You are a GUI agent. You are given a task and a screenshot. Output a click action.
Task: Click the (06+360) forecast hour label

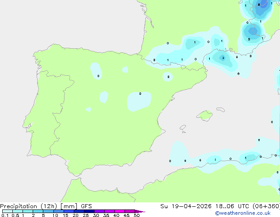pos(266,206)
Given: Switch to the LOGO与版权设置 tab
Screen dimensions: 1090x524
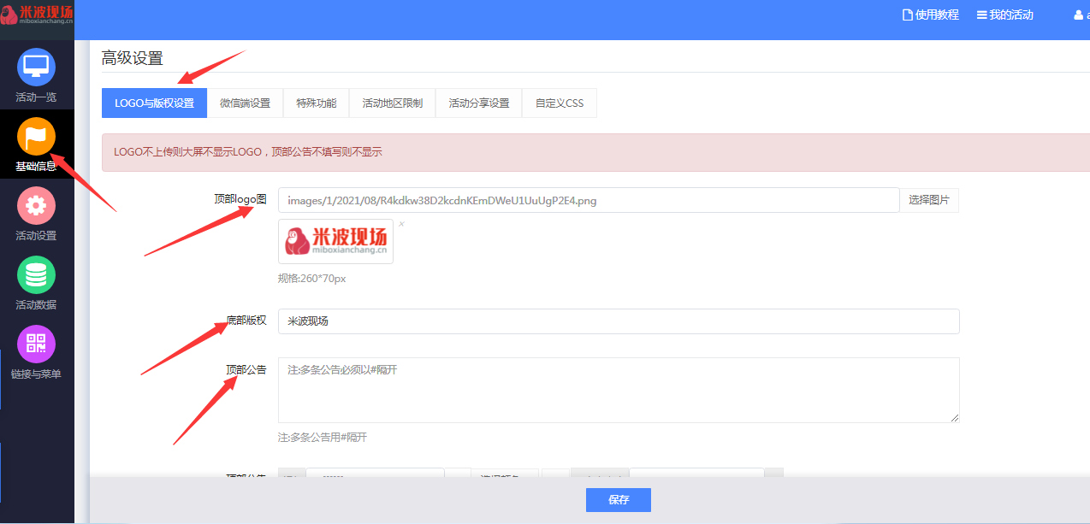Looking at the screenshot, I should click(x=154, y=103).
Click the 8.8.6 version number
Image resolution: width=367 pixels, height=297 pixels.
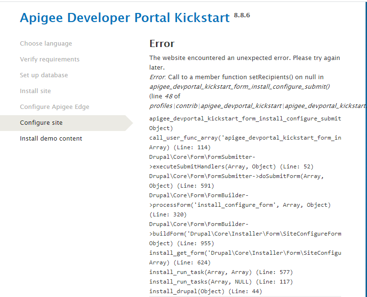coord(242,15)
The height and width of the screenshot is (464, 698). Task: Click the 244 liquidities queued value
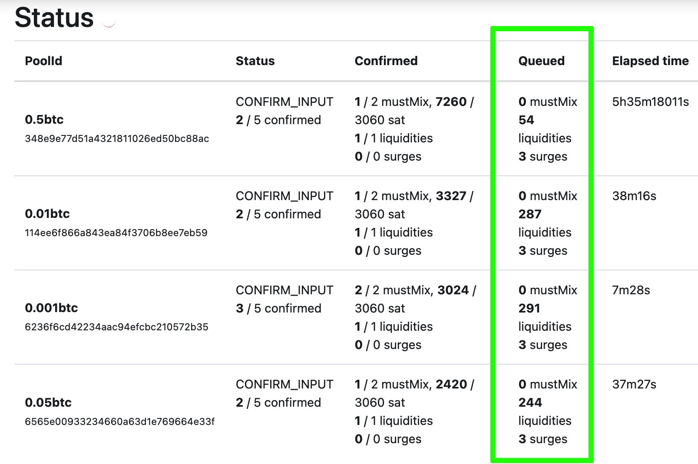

------------------------------------------------------------------------

#### [Exercise aim]
Everything from the line with "Screen dimensions: 1090x524" through the end of the listing above, both ends included, should be set down exactly; copy nothing else, and skip the pictures.

#### [Exercise answer]
Screen dimensions: 1090x524
Looking at the screenshot, I should click(x=154, y=103).
Click the 8.8.6 version number
Image resolution: width=367 pixels, height=297 pixels.
coord(242,15)
The height and width of the screenshot is (464, 698). Task: Click the 244 liquidities queued value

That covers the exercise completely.